Histology (Pre-2007)--Breast: What code is used to represent the histology for a single lesion with "metaplastic carcinoma" and the majority of tumor has sarcomatoid appearance? Squamous cell carcinoma and high grade intraductal carcinoma are also present. Is the term "sarcomatoid" equivalent to sarcoma?
For tumors diagnosed prior to 2007:
For cases diagnosed on or after 1/1/2001: Code the Histology field to 8575/3 [metaplastic carcinoma]. Sarcomatoid is not coded as sarcoma.
The terms metaplastic carcinoma, squamous cell carcinoma and intraductal carcinoma are used, but only the metaplastic and squamous cell carcinomas are invasive. Metaplastic, loosely defined, means tissue that is not normal.
For tumors diagnosed 2007 or later, refer to the MP/H rules. If there are still questions about how this type of tumor should be coded, submit a new question to SINQ and include the difficulties you are encountering in applying the MP/H rules.
Multiple Primaries (Pre-2007)--Skin: If a patient presents with two separate lesions on the left cheek (i.e., left lateral cheek and left upper cheek) that both are histologically confirmed to be superficial spreading melanoma on the same day, is this coded as one or two primaries?

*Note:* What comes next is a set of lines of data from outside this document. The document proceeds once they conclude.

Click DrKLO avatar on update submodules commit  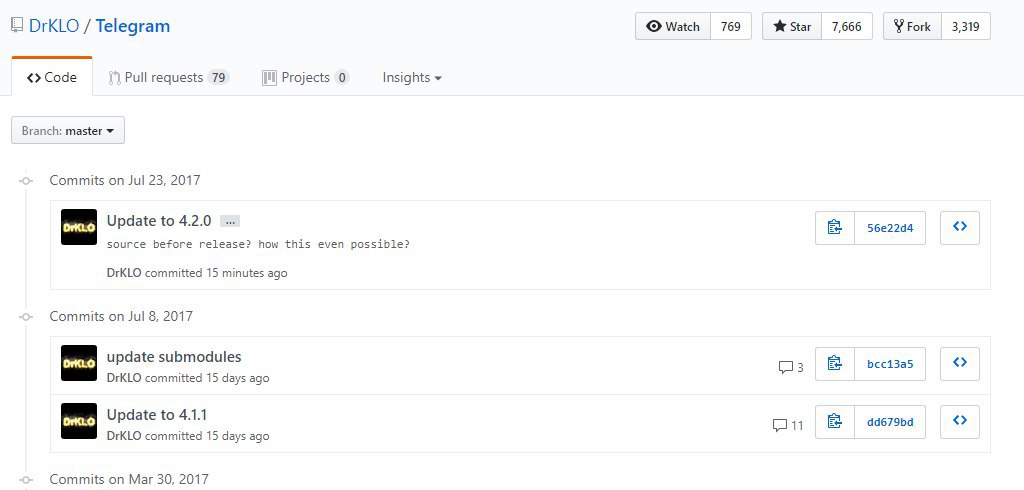pyautogui.click(x=79, y=364)
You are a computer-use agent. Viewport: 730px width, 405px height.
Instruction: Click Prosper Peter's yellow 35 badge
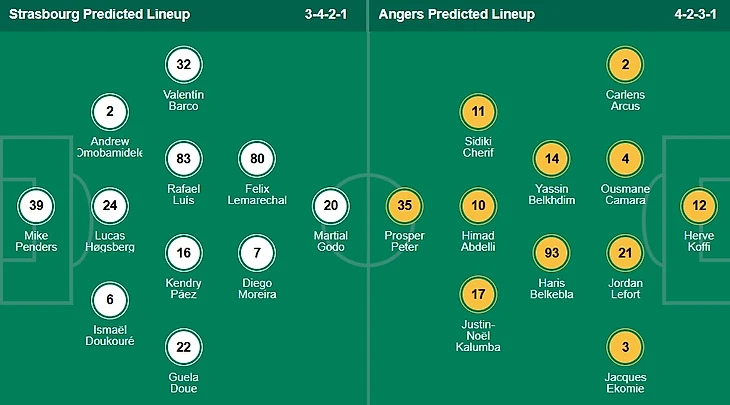point(405,205)
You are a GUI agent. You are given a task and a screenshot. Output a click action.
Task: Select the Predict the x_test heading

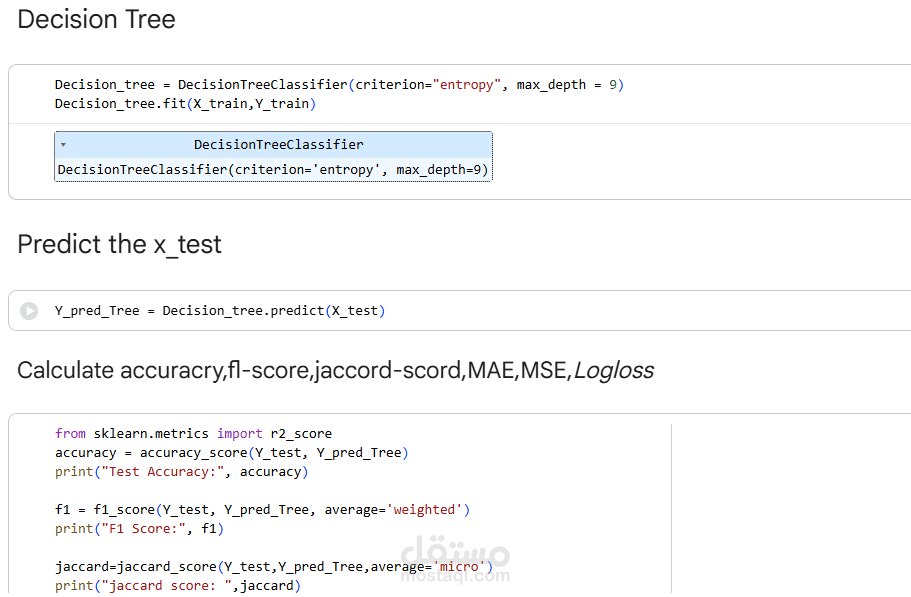(x=119, y=244)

For tumors diagnosed prior to 2007:
Code as one primary.
For tumors diagnosed 2007 or later, refer to the MP/H rules. If there are still questions about how this type of tumor should be coded, submit a new question to SINQ and include the difficulties you are encountering in applying the MP/H rules.
EOD-Size of Primary Tumor: Should the code 001 in tumor size be used for tumors described as having "focal" involvement? See discussion.
Is tumor size coded to 001 for the following examples:
Example 1: Focal adenoca in left lobe on prostatectomy.
Example 2: Multifocal ductal carcinoma of breast on mastectomy.
Example 1 and 2: There is insufficient information in the examples to determine whether EOD-Size of Primary Tumor should be coded to 001.
The instructions are that code 001 is used for a microscopic focus or foci of tumor only. That means that the tumor is small enough that it could not be seen by the naked eye, nor would it be palpable. Be careful with the term "focal" because it is most often used to describe tumor cells grouped or concentrated in one area as in example 1. There is no implication that this focus was microscopic only. Was it mentioned in the gross or macroscopic portion of the pathology report? If so, it is not coded to 001. Was it palpable? If so, it is not coded to 001.
Example 2 cites a multifocal breast cancer. Again, did the pathologist visualize the cancer (was it reported on the gross or macroscopic portion of the pathology?) If so, do not use code 001. Was the lesion palpable? If so, do not use code 001.